Le déclin de l’activité industrielle mondiale avec le confinement dû à la pandémie de coronavirus n’aura eu aucun effet sur les mauvais chiffres du réchauffement climatique. Les dernières données montrent encore une fois à quel point c’est un mouvement de fond difficilement réversible.

Le mois de juin 2020 a ainsi été le plus chaud jamais enregistré dans le monde, à égalité avec juin 2019. Ces deux mois sont « à 0,53 °C au-dessus de la moyenne de la période 1981-2010 », a indiqué, mardi, le service européen Copernicus sur le changement climatique, après un mois de mai déjà record.

37 °C sur une heure en Sibérie orientale

Mais c’est surtout la « chaleur exceptionnelle » sur la Sibérie arctique qui retient l’attention du service européen. La température moyenne y a ainsi atteint jusqu’à 10 °C au-dessus des normales saisonnières en juin. Le 20 juin, une température de 37 °C sur une heure a même été estimée en Sibérie orientale, un record à l’intérieur du cercle arctique, selon Copernicus. Le même jour, dans la même région, la station de la ville russe de Verkhoïansk avait enregistré un pic à 38 °C, un possible record de chaleur pour l’Arctique en cours de vérification par l’Organisation météorologique mondiale.

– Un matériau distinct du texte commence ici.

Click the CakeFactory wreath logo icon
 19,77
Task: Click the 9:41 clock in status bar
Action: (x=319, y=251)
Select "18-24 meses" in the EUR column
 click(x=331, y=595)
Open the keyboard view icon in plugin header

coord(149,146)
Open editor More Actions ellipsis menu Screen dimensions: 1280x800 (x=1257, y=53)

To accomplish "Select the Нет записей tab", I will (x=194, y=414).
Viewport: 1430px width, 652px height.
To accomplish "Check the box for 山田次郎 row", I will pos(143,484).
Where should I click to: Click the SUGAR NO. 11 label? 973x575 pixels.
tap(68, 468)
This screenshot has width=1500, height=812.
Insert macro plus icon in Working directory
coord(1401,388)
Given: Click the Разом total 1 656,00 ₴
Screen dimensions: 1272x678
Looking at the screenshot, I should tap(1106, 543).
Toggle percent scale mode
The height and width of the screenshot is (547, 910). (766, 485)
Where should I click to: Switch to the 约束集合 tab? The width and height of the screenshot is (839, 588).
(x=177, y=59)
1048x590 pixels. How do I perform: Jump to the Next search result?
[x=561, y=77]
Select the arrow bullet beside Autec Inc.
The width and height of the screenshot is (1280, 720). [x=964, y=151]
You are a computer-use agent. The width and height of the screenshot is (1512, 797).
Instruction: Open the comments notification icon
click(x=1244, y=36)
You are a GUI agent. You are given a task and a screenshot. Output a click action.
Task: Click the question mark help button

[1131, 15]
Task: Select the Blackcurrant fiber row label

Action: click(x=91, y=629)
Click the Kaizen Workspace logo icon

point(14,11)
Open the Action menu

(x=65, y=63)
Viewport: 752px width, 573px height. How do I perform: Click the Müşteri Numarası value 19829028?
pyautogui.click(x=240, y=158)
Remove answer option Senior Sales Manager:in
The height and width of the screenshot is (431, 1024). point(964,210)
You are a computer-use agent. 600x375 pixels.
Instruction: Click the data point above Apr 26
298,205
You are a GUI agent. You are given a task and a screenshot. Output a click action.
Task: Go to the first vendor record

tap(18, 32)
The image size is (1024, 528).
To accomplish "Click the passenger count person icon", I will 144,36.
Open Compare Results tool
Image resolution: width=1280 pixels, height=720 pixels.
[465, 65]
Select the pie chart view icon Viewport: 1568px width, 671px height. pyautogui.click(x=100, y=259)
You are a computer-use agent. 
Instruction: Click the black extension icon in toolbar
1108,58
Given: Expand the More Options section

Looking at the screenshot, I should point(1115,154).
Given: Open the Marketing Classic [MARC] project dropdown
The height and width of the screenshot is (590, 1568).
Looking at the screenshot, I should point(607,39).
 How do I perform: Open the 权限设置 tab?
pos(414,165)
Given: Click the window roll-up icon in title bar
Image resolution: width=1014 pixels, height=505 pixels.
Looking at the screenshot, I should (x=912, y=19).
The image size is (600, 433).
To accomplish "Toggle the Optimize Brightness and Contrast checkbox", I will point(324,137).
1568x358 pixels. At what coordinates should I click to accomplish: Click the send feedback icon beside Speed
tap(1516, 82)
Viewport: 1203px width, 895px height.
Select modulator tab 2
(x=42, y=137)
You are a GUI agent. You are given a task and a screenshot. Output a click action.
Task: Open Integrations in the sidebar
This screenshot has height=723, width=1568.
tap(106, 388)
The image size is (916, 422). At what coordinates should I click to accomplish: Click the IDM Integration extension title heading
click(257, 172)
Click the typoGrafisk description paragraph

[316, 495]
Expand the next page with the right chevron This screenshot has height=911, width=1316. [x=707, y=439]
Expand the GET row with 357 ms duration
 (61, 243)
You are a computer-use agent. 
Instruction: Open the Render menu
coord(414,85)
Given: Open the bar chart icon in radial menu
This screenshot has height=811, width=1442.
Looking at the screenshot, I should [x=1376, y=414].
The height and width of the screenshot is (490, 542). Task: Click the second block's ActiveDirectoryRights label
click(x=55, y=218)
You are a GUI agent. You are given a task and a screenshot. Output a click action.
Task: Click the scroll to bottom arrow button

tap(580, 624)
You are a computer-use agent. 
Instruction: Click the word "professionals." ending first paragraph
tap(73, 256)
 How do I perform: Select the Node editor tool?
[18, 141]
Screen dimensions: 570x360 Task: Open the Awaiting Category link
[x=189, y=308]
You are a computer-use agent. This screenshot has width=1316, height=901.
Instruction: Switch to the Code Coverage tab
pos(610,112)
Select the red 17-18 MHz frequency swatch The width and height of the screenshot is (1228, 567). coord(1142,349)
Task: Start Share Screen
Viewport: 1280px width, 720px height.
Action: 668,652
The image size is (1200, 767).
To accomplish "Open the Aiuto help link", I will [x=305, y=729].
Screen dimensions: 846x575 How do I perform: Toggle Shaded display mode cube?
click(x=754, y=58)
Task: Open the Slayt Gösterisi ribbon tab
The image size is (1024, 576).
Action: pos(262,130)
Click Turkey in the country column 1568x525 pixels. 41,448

Selon le service européen, ces températures « exceptionnelles » sont liées à divers facteurs interagissant, notamment le régime des vents et une couverture neigeuse particulièrement faible. « Ce qui est inquiétant, c’est que l’Arctique se réchauffe plus vite que le reste du monde », a commenté Carlo Buontempo, directeur de Copernicus.

Hausse du nombre d'incendies

Conséquence de ce réchauffement, une augmentation du nombre des incendies et de leur intensité dans l’extrême nord-est de la Sibérie, et dans une moindre mesure en Alaska et dans le Yukon canadien a été constatée. Selon Copernicus, ces feux ont déjà provoqué l’émission de 59 mégatonnes de CO2 dans l’atmosphère, contre 53 mégatonnes en juin 2019. L’année 2019 était déjà « très inhabituelle », a souligné l’expert Mark Parrington, craignant une activité « intense » dans les semaines qui viennent en raison des températures et de sols moins humides que la normale.

En raison du réchauffement climatique, la planète a déjà gagné plus de 1 °C depuis l’ère préindustrielle, entraînant une multiplication d’événements météo extrêmes comme les canicules, sécheresses ou inondations. 2019 a été la deuxième année la plus chaude dans le monde, après 2016, et les experts s’attendent à ce que la température moyenne mondiale batte un nouveau record au cours de la prochaine période quinquennale.